[Saved data entries]
= Beginning of Section =
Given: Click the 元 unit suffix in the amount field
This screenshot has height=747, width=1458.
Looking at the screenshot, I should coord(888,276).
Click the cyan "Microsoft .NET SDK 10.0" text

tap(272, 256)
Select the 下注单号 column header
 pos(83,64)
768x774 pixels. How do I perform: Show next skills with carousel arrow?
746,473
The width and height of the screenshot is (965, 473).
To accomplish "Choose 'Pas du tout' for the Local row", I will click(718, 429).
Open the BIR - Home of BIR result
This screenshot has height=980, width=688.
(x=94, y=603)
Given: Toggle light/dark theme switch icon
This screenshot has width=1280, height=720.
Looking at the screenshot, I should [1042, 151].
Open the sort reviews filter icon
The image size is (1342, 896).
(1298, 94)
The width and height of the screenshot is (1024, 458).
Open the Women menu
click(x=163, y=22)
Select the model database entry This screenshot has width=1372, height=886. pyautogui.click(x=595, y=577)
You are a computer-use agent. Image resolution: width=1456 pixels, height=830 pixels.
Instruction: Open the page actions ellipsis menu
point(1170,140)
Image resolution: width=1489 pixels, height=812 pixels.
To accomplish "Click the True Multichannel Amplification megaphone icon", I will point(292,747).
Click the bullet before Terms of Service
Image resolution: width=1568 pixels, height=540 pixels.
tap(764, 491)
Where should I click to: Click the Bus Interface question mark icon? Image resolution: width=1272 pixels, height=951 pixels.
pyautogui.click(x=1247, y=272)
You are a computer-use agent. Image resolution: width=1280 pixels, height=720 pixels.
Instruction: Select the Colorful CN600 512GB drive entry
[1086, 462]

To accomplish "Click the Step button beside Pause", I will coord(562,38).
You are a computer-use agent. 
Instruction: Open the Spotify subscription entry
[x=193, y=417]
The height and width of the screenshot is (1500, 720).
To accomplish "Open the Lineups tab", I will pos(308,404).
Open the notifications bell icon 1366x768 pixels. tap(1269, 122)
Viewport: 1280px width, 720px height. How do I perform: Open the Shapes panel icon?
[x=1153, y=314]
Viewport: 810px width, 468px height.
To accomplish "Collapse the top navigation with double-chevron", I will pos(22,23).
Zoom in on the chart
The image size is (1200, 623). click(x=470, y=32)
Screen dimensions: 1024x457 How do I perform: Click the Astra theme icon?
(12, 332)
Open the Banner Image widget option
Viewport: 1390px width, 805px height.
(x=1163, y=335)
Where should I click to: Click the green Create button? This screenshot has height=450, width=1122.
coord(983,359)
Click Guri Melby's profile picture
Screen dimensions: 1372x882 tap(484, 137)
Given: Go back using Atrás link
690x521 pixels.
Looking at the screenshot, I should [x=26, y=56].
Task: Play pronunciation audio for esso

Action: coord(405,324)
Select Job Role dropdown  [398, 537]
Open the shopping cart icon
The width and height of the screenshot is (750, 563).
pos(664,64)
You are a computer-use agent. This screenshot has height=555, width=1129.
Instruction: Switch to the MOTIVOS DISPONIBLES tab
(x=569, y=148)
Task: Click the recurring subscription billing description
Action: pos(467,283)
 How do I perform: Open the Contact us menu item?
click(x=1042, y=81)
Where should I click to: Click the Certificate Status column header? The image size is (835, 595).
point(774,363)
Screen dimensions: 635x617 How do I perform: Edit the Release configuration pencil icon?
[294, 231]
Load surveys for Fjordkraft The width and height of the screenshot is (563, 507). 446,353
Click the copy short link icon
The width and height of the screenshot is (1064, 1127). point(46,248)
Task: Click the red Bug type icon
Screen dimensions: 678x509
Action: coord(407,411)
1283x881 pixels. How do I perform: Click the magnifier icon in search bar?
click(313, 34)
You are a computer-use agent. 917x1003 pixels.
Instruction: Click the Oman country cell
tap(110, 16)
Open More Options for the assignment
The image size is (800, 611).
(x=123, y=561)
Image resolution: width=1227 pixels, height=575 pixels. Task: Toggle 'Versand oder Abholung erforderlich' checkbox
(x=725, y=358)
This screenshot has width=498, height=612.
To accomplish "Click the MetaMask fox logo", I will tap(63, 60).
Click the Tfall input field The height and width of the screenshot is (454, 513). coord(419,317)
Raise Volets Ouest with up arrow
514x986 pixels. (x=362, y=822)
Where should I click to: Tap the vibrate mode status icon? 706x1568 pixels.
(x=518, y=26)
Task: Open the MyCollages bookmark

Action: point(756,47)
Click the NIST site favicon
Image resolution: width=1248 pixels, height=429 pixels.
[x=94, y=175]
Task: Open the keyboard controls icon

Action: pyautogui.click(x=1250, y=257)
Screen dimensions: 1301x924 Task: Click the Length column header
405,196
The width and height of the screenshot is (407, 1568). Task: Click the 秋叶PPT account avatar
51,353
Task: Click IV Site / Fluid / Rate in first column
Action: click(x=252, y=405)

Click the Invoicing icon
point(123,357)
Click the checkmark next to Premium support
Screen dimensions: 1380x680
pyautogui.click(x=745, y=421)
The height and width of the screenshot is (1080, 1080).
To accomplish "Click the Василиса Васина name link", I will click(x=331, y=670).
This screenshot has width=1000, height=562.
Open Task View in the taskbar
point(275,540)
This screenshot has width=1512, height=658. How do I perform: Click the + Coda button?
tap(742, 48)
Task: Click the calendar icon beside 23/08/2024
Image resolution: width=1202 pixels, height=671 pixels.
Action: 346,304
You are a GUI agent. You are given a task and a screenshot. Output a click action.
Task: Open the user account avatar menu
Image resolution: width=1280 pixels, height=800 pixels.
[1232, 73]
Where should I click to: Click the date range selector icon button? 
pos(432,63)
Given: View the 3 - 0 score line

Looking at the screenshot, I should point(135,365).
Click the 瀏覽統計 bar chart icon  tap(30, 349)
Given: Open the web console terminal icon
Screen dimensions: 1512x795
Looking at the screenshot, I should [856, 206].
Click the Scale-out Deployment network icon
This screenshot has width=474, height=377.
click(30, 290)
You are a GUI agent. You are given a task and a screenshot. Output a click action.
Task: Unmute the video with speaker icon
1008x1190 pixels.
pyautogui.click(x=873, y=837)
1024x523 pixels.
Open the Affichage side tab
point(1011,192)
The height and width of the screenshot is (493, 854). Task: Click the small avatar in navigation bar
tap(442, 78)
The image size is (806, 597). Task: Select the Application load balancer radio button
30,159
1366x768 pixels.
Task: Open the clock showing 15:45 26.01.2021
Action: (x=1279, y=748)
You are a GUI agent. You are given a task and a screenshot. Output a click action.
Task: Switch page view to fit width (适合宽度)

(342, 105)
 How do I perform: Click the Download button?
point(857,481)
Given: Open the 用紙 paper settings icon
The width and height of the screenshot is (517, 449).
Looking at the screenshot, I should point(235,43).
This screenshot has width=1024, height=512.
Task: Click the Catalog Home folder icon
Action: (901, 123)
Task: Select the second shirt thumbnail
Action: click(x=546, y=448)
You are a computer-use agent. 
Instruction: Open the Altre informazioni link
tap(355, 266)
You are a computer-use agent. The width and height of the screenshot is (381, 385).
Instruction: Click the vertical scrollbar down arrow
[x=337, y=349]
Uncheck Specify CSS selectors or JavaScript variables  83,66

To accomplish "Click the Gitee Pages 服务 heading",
= End of Section =
> Task to carry out: All the entries above need to be repeated word for word.

> Answer for this exercise:
Given: Click the 元 unit suffix in the amount field
This screenshot has height=747, width=1458.
Looking at the screenshot, I should coord(888,276).
Click the cyan "Microsoft .NET SDK 10.0" text

tap(272, 256)
Select the 下注单号 column header
 pos(83,64)
768x774 pixels. How do I perform: Show next skills with carousel arrow?
746,473
The width and height of the screenshot is (965, 473).
To accomplish "Choose 'Pas du tout' for the Local row", I will click(718, 429).
Open the BIR - Home of BIR result
This screenshot has height=980, width=688.
(x=94, y=603)
Given: Toggle light/dark theme switch icon
This screenshot has width=1280, height=720.
Looking at the screenshot, I should [1042, 151].
Open the sort reviews filter icon
The image size is (1342, 896).
(1298, 94)
The width and height of the screenshot is (1024, 458).
Open the Women menu
click(x=163, y=22)
Select the model database entry This screenshot has width=1372, height=886. pyautogui.click(x=595, y=577)
You are a computer-use agent. Image resolution: width=1456 pixels, height=830 pixels.
Instruction: Open the page actions ellipsis menu
point(1170,140)
Image resolution: width=1489 pixels, height=812 pixels.
To accomplish "Click the True Multichannel Amplification megaphone icon", I will point(292,747).
Click the bullet before Terms of Service
Image resolution: width=1568 pixels, height=540 pixels.
tap(764, 491)
Where should I click to: Click the Bus Interface question mark icon? Image resolution: width=1272 pixels, height=951 pixels.
pyautogui.click(x=1247, y=272)
You are a computer-use agent. Image resolution: width=1280 pixels, height=720 pixels.
Instruction: Select the Colorful CN600 512GB drive entry
[1086, 462]

To accomplish "Click the Step button beside Pause", I will coord(562,38).
You are a computer-use agent. 
Instruction: Open the Spotify subscription entry
[x=193, y=417]
The height and width of the screenshot is (1500, 720).
To accomplish "Open the Lineups tab", I will pos(308,404).
Open the notifications bell icon 1366x768 pixels. tap(1269, 122)
Viewport: 1280px width, 720px height. How do I perform: Open the Shapes panel icon?
[x=1153, y=314]
Viewport: 810px width, 468px height.
To accomplish "Collapse the top navigation with double-chevron", I will pos(22,23).
Zoom in on the chart
The image size is (1200, 623). click(x=470, y=32)
Screen dimensions: 1024x457 How do I perform: Click the Astra theme icon?
(12, 332)
Open the Banner Image widget option
Viewport: 1390px width, 805px height.
(x=1163, y=335)
Where should I click to: Click the green Create button? This screenshot has height=450, width=1122.
coord(983,359)
Click Guri Melby's profile picture
Screen dimensions: 1372x882 tap(484, 137)
Given: Go back using Atrás link
690x521 pixels.
Looking at the screenshot, I should [x=26, y=56].
Task: Play pronunciation audio for esso

Action: coord(405,324)
Select Job Role dropdown  [398, 537]
Open the shopping cart icon
The width and height of the screenshot is (750, 563).
pos(664,64)
You are a computer-use agent. This screenshot has height=555, width=1129.
Instruction: Switch to the MOTIVOS DISPONIBLES tab
(x=569, y=148)
Task: Click the recurring subscription billing description
Action: pos(467,283)
 How do I perform: Open the Contact us menu item?
click(x=1042, y=81)
Where should I click to: Click the Certificate Status column header? The image size is (835, 595).
point(774,363)
Screen dimensions: 635x617 How do I perform: Edit the Release configuration pencil icon?
[294, 231]
Load surveys for Fjordkraft The width and height of the screenshot is (563, 507). 446,353
Click the copy short link icon
The width and height of the screenshot is (1064, 1127). point(46,248)
Task: Click the red Bug type icon
Screen dimensions: 678x509
Action: coord(407,411)
1283x881 pixels. How do I perform: Click the magnifier icon in search bar?
click(313, 34)
You are a computer-use agent. 917x1003 pixels.
Instruction: Click the Oman country cell
tap(110, 16)
Open More Options for the assignment
The image size is (800, 611).
(x=123, y=561)
Image resolution: width=1227 pixels, height=575 pixels. Task: Toggle 'Versand oder Abholung erforderlich' checkbox
(x=725, y=358)
This screenshot has width=498, height=612.
To accomplish "Click the MetaMask fox logo", I will tap(63, 60).
Click the Tfall input field The height and width of the screenshot is (454, 513). coord(419,317)
Raise Volets Ouest with up arrow
514x986 pixels. (x=362, y=822)
Where should I click to: Tap the vibrate mode status icon? 706x1568 pixels.
(x=518, y=26)
Task: Open the MyCollages bookmark

Action: point(756,47)
Click the NIST site favicon
Image resolution: width=1248 pixels, height=429 pixels.
[x=94, y=175]
Task: Open the keyboard controls icon

Action: pyautogui.click(x=1250, y=257)
Screen dimensions: 1301x924 Task: Click the Length column header
405,196
The width and height of the screenshot is (407, 1568). Task: Click the 秋叶PPT account avatar
51,353
Task: Click IV Site / Fluid / Rate in first column
Action: click(x=252, y=405)

Click the Invoicing icon
point(123,357)
Click the checkmark next to Premium support
Screen dimensions: 1380x680
pyautogui.click(x=745, y=421)
The height and width of the screenshot is (1080, 1080).
To accomplish "Click the Василиса Васина name link", I will click(x=331, y=670).
This screenshot has width=1000, height=562.
Open Task View in the taskbar
point(275,540)
This screenshot has width=1512, height=658. How do I perform: Click the + Coda button?
tap(742, 48)
Task: Click the calendar icon beside 23/08/2024
Image resolution: width=1202 pixels, height=671 pixels.
Action: 346,304
You are a GUI agent. You are given a task and a screenshot. Output a click action.
Task: Open the user account avatar menu
Image resolution: width=1280 pixels, height=800 pixels.
[1232, 73]
Where should I click to: Click the date range selector icon button? 
pos(432,63)
Given: View the 3 - 0 score line

Looking at the screenshot, I should point(135,365).
Click the 瀏覽統計 bar chart icon  tap(30, 349)
Given: Open the web console terminal icon
Screen dimensions: 1512x795
Looking at the screenshot, I should [856, 206].
Click the Scale-out Deployment network icon
This screenshot has width=474, height=377.
click(30, 290)
You are a GUI agent. You are given a task and a screenshot. Output a click action.
Task: Unmute the video with speaker icon
1008x1190 pixels.
pyautogui.click(x=873, y=837)
1024x523 pixels.
Open the Affichage side tab
point(1011,192)
The height and width of the screenshot is (493, 854). Task: Click the small avatar in navigation bar
tap(442, 78)
The image size is (806, 597). Task: Select the Application load balancer radio button
30,159
1366x768 pixels.
Task: Open the clock showing 15:45 26.01.2021
Action: (x=1279, y=748)
You are a GUI agent. You are given a task and a screenshot. Output a click action.
Task: Switch page view to fit width (适合宽度)

(342, 105)
 How do I perform: Click the Download button?
point(857,481)
Given: Open the 用紙 paper settings icon
The width and height of the screenshot is (517, 449).
Looking at the screenshot, I should point(235,43).
This screenshot has width=1024, height=512.
Task: Click the Catalog Home folder icon
Action: (901, 123)
Task: Select the second shirt thumbnail
Action: click(x=546, y=448)
You are a computer-use agent. 
Instruction: Open the Altre informazioni link
tap(355, 266)
You are a computer-use agent. The width and height of the screenshot is (381, 385).
Instruction: Click the vertical scrollbar down arrow
[x=337, y=349]
Uncheck Specify CSS selectors or JavaScript variables  83,66

To accomplish "Click the Gitee Pages 服务 heading",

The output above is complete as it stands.